Now, at the age of 55, I have had this question numerous times during my travels (most notably in Asia) and it does get a bit tiresome. Here in India, you are considered “peculiar” to be my age and not married – well, in the heterosexual sense of the word anyway. So, when he asked if I was married, I said:
“Well, yes, I was married once, yes indeed, but divorced now. My wife was Jane Doe, You must have heard of her, as she is well known actress.”
He said: “No sir, I’m sorry, I have not.”
“She was in that famous movie, The Girl with the Regretted Tattoo. Based on the best- selling book.”
Sitting beside me in the back seat of the car, Ross
shot me a disapproving frown. I shrugged back. Anyway, we were being sucked into an imminent vortex of motorcycles, tuk tuks and cows and that drew the attention of our driver and the topic fell away.
So, let’s talk food. Everything we have been eating has been fantastic. Light-years ahead of what we get served at Indian eateries in Australia. Highlights so far have included wonderfully delicious chicken curries, and even exquisite vegetarian curries (I could easily go vego here the whole time), and all sorts of rich chutneys and sauces. Ross had a banana lassi yesterday (the famous Indian yoghurty drink), while I fell in love with gulab jamun, a sweet dessert the size and shape of a golf ball. A few nights ago we also had our first thalis. A thali is a circular tray holding an array of small bowls of different things – maybe a coconut curry, a dahl curry, a spicy chicken mix, perhaps a rich veg curry, some paneer (cheese) in spinach sauce, some chutneys and some chapati bread in the centre for breaking off and dipping in the bowls. It was all delicious. Even the pappadums here are lovely – dusted with
pepper and chilli. Yesterday after coming back from Chittorgarh Fort, our driver said we should stop for lunch and he pulled into a less than appealing looking place. Dusty, with dogs asleep out the front and faded plastic chairs. We both ordered the stuffed capsicum and a Kingfisher beer. Well, the stuffed capsicum was divine! It was just wonderful, and for the princely sum or about AUD$2 each !!

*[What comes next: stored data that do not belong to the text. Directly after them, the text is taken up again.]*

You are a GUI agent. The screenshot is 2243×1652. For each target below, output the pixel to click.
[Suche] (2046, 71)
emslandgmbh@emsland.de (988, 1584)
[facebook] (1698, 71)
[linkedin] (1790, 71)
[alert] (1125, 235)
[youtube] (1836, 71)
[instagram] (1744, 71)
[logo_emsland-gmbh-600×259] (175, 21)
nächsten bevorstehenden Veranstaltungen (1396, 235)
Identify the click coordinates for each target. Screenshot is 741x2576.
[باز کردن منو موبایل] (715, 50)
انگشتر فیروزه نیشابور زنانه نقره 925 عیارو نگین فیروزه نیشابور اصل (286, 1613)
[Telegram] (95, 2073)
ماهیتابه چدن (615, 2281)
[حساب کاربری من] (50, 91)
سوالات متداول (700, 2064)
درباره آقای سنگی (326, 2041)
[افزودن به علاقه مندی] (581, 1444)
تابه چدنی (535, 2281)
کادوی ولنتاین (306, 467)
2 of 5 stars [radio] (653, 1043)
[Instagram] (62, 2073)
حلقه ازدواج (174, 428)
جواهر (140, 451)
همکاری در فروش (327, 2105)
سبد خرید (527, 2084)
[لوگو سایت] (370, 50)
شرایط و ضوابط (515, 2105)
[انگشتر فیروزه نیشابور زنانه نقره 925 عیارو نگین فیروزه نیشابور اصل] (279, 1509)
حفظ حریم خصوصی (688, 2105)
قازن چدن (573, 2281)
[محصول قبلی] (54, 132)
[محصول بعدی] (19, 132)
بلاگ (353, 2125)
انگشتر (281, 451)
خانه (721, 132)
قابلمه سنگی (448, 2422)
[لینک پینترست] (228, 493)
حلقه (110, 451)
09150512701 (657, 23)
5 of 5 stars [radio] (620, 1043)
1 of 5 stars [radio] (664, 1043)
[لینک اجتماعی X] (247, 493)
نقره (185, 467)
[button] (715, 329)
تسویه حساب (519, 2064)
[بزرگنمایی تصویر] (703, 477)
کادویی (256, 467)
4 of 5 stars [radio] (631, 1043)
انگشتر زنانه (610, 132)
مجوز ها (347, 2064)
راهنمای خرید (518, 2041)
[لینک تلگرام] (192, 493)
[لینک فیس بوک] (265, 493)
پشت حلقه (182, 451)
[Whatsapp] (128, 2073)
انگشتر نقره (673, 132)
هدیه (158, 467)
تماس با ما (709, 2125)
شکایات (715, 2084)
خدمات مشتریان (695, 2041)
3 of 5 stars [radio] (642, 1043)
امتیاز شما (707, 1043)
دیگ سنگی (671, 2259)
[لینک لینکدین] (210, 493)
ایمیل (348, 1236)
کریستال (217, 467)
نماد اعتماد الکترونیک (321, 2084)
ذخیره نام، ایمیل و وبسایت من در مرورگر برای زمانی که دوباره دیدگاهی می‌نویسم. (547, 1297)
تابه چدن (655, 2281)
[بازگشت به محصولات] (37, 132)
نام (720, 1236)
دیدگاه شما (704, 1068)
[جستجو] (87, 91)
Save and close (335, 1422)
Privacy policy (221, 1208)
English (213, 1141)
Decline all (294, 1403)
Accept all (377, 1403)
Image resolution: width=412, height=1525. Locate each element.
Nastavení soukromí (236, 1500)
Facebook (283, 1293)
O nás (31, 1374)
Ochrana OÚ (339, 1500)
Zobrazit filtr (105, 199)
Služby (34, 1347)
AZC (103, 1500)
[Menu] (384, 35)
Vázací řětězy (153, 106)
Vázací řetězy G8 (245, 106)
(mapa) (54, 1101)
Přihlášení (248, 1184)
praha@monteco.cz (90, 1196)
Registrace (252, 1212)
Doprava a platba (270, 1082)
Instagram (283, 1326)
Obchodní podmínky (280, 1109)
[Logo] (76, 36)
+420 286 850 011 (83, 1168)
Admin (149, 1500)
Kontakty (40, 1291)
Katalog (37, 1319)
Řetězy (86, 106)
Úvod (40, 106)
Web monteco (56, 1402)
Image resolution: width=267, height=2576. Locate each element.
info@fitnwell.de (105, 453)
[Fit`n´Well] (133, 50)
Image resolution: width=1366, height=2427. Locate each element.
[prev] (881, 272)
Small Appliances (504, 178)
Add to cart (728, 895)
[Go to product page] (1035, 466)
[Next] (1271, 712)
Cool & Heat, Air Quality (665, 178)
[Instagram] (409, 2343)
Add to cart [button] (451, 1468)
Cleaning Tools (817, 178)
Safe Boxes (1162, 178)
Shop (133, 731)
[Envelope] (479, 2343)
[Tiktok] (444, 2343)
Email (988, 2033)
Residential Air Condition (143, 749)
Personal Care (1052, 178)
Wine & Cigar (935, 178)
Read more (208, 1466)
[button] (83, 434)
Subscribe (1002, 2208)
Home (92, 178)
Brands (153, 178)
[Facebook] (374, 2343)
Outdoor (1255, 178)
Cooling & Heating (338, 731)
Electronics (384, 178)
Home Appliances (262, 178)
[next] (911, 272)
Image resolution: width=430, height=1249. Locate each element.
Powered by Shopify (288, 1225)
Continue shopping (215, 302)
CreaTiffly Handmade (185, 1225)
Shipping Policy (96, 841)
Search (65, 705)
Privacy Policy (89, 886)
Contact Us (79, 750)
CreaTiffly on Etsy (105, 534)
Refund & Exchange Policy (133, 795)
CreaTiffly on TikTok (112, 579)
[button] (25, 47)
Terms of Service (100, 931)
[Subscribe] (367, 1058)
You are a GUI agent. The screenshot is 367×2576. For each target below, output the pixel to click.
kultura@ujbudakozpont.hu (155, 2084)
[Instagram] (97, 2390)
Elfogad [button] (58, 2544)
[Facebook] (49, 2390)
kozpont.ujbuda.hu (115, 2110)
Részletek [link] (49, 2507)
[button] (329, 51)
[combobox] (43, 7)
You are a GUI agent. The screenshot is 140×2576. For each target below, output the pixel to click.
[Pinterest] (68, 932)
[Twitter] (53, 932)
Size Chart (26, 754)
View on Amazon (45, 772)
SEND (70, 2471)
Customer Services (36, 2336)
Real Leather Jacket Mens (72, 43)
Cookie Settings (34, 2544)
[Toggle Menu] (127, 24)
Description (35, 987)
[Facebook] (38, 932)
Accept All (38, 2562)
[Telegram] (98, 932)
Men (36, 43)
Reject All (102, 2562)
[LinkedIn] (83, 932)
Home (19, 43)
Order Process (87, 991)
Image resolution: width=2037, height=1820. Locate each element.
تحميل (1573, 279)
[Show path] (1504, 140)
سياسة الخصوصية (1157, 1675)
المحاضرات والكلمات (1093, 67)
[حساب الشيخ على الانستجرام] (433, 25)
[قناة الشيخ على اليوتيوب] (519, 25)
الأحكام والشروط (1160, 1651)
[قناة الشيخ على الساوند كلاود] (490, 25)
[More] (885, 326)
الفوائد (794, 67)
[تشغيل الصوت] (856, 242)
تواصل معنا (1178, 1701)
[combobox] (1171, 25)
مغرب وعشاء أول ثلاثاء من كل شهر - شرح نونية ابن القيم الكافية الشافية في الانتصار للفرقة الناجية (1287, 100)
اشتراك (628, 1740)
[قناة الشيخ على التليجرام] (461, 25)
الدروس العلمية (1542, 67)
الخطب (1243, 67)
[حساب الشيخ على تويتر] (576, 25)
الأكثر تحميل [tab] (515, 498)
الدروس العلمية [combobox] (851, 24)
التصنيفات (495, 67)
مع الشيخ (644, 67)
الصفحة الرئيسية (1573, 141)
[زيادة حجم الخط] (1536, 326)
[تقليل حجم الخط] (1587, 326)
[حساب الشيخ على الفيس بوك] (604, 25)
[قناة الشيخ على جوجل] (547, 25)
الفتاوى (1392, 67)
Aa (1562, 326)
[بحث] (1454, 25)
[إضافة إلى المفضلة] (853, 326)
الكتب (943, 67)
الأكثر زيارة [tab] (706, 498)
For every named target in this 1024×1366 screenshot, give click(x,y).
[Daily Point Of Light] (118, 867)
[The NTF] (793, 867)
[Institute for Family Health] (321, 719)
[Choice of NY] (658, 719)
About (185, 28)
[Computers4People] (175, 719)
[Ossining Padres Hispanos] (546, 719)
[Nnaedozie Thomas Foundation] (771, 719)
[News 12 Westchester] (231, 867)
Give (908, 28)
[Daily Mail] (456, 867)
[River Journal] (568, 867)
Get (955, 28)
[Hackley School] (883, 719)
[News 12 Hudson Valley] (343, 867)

A summary of our first five days: Fabulous. Udaipur was terrific and we were reluctant to leave. Yes, there are crowds and noise and dirty streets, but to me this is part of the experience. Plus, just around the corner is a divine and quiet restaurant or a glorious temple, fort or palace. The people have all been exceptionally warm and friendly and we feel safe on the streets day or night – so long as we side step those motorbikes or tuk tuks zooming past. The pros far outweigh the cons - well, so far, for us anyway. I guess we are enjoying it so much because it is so very different from anywhere we have ever been before.
So, if you come to India, you simply must
see Udaipur. Our next stop- via a car and driver -is the “blue city” of Jodhpur. (Inter-city cabs are easy and not overly expensive here.)
Love, Craig (and Ross).
P.S. all the photos here in the text and also below are from Udaipur or Chittorgarh fort. I haven’t bothered labeling most of them. Remember, you can click to enlarge individual photos, then scroll through them.